### WHAT IS BEING ASKED:
For the data below, the lines that hold "beside" should be counted; only the resulting number is expected.
□ □ □ □
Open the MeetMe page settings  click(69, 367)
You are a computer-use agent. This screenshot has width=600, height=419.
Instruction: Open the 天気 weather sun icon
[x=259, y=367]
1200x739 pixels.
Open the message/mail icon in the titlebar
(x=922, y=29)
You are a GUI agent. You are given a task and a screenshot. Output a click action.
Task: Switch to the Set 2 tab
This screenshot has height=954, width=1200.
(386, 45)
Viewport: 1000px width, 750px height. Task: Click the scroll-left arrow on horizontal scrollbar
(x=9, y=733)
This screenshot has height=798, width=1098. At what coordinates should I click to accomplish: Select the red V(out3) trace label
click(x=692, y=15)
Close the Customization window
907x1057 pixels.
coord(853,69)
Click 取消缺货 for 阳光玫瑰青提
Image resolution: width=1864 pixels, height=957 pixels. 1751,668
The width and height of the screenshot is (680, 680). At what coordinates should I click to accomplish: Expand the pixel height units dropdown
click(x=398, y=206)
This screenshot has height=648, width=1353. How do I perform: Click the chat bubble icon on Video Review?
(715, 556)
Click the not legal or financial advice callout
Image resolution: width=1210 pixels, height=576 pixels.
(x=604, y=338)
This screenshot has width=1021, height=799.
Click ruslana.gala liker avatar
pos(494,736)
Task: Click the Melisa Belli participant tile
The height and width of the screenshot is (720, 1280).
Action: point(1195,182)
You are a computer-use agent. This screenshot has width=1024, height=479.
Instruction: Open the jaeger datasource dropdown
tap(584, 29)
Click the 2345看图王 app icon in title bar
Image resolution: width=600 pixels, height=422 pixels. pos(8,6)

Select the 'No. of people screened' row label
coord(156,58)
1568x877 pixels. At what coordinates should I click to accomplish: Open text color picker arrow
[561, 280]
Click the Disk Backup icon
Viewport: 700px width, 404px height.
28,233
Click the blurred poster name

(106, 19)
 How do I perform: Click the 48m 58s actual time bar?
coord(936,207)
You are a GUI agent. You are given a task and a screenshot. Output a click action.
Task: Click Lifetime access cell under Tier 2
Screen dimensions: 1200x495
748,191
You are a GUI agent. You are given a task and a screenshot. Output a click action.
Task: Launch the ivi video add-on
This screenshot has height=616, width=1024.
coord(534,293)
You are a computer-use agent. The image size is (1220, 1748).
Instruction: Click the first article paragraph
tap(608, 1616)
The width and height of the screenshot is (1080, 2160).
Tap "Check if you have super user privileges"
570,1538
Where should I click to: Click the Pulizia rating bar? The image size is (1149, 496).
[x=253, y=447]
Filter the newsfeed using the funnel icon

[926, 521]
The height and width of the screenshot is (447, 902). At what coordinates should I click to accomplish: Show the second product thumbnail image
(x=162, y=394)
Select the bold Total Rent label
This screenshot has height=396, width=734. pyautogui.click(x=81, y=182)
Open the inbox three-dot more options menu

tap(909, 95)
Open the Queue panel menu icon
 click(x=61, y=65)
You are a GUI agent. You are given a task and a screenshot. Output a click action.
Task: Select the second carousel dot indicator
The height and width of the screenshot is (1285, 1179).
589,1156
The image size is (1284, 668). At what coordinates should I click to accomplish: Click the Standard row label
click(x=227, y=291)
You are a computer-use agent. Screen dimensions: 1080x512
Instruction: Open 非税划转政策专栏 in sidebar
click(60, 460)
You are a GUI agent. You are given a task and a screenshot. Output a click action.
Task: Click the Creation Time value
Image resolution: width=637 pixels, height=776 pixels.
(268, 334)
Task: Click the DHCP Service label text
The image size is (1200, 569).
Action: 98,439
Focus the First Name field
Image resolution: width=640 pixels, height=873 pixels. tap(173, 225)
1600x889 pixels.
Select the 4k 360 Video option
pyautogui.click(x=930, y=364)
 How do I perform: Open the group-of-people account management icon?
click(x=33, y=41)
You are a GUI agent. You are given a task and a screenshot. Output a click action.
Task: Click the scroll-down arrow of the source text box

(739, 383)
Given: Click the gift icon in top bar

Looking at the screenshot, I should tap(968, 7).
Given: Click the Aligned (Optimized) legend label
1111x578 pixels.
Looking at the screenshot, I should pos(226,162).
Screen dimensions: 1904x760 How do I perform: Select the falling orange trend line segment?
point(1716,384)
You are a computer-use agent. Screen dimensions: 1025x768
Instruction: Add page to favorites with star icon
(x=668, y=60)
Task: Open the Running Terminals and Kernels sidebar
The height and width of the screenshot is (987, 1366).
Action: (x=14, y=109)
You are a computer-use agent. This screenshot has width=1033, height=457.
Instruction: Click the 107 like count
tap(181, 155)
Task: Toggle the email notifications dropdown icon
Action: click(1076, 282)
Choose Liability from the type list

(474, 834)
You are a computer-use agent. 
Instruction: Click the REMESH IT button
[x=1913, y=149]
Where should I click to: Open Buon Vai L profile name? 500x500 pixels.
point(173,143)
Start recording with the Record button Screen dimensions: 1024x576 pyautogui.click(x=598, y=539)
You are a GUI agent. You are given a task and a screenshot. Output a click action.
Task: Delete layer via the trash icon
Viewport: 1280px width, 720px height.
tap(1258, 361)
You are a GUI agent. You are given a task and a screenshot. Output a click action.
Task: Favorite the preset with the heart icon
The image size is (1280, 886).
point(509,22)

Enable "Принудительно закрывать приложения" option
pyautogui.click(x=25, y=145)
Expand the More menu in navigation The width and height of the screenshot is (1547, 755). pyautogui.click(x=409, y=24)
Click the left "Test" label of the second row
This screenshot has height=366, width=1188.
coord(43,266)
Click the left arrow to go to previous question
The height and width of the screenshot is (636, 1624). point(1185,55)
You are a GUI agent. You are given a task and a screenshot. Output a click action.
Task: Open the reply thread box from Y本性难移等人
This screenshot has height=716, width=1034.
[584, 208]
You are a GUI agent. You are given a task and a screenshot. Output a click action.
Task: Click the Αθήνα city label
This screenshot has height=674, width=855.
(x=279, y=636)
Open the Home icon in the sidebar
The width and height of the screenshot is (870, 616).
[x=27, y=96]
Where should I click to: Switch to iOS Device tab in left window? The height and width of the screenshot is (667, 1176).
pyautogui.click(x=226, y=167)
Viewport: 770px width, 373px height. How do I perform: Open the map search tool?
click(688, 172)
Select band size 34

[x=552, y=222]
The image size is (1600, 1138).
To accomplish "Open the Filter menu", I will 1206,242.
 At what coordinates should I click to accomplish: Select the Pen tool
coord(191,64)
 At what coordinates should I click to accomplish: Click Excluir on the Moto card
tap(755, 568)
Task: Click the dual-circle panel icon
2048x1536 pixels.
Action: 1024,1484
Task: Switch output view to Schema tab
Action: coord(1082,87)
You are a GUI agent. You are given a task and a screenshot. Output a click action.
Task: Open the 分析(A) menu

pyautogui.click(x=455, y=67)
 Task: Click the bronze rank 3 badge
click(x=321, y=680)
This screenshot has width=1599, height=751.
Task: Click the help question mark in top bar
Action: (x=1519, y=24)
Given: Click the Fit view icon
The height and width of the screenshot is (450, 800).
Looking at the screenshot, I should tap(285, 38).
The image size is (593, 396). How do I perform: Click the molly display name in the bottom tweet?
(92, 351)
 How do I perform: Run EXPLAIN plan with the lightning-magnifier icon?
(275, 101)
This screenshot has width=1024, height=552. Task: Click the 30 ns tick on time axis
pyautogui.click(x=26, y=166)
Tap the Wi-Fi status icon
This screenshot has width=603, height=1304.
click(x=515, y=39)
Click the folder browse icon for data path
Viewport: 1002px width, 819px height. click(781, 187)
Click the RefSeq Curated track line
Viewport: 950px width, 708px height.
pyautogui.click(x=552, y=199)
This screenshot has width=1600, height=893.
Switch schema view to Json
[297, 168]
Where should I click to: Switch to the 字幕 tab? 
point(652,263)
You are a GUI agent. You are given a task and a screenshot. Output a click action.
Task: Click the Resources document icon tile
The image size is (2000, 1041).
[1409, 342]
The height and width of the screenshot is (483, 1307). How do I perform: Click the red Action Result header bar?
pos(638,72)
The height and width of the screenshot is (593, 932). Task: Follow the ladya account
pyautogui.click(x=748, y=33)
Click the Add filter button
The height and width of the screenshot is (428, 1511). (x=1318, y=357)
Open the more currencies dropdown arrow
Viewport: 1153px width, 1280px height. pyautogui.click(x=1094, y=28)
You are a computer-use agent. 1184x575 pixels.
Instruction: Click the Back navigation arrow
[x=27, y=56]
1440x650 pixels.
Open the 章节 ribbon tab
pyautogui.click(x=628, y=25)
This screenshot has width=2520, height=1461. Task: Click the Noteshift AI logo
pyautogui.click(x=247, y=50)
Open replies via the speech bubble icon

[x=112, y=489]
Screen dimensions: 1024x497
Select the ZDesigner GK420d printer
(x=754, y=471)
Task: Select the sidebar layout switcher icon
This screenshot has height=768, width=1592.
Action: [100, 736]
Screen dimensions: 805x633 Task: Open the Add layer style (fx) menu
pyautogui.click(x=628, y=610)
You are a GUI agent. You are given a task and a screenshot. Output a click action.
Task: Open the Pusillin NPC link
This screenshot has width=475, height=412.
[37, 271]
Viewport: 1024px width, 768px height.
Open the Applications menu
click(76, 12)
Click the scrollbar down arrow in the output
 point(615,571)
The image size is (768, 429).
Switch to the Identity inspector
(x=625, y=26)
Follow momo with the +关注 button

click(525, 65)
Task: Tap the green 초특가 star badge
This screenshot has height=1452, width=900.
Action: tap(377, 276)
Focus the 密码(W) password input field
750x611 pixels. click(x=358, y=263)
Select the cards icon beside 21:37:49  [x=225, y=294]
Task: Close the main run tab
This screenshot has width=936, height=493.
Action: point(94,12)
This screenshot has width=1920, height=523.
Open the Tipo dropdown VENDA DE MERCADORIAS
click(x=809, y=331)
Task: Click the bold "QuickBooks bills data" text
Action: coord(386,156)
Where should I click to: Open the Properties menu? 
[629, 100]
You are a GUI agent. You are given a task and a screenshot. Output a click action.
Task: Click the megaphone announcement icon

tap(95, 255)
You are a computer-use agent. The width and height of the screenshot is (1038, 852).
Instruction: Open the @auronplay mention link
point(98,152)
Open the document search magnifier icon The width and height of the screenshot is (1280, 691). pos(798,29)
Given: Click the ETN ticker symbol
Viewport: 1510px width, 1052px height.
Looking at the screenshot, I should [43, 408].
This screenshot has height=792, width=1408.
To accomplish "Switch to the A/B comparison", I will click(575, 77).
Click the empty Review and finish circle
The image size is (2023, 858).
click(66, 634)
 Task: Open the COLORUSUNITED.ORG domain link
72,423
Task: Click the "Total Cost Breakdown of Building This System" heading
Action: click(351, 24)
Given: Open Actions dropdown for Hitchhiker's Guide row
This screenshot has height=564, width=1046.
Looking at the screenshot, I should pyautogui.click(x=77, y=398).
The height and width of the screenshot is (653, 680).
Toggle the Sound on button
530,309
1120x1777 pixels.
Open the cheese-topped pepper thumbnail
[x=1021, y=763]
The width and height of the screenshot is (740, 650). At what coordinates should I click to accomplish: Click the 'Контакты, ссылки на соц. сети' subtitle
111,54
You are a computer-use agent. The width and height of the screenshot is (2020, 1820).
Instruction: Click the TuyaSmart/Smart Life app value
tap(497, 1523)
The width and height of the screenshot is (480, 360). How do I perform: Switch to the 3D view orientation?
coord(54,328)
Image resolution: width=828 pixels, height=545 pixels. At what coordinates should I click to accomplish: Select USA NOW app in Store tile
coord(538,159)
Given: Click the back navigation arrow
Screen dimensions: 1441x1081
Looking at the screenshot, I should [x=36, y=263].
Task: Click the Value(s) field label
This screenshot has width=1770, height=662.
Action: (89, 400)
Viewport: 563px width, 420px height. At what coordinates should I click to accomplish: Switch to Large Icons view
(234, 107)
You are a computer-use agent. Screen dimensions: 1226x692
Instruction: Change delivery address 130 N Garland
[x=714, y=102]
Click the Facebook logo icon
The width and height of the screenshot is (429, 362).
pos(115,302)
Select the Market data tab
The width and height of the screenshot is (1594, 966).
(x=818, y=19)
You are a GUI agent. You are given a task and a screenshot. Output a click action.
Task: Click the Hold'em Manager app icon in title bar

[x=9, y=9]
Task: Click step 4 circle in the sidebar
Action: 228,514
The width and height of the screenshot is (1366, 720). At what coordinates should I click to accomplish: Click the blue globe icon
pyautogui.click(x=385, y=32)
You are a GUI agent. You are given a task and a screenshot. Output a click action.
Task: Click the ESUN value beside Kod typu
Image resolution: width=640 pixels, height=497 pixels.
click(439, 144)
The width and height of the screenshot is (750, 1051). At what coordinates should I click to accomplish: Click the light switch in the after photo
□ □ □ □
### SOLUTION TO THE EXERCISE:
2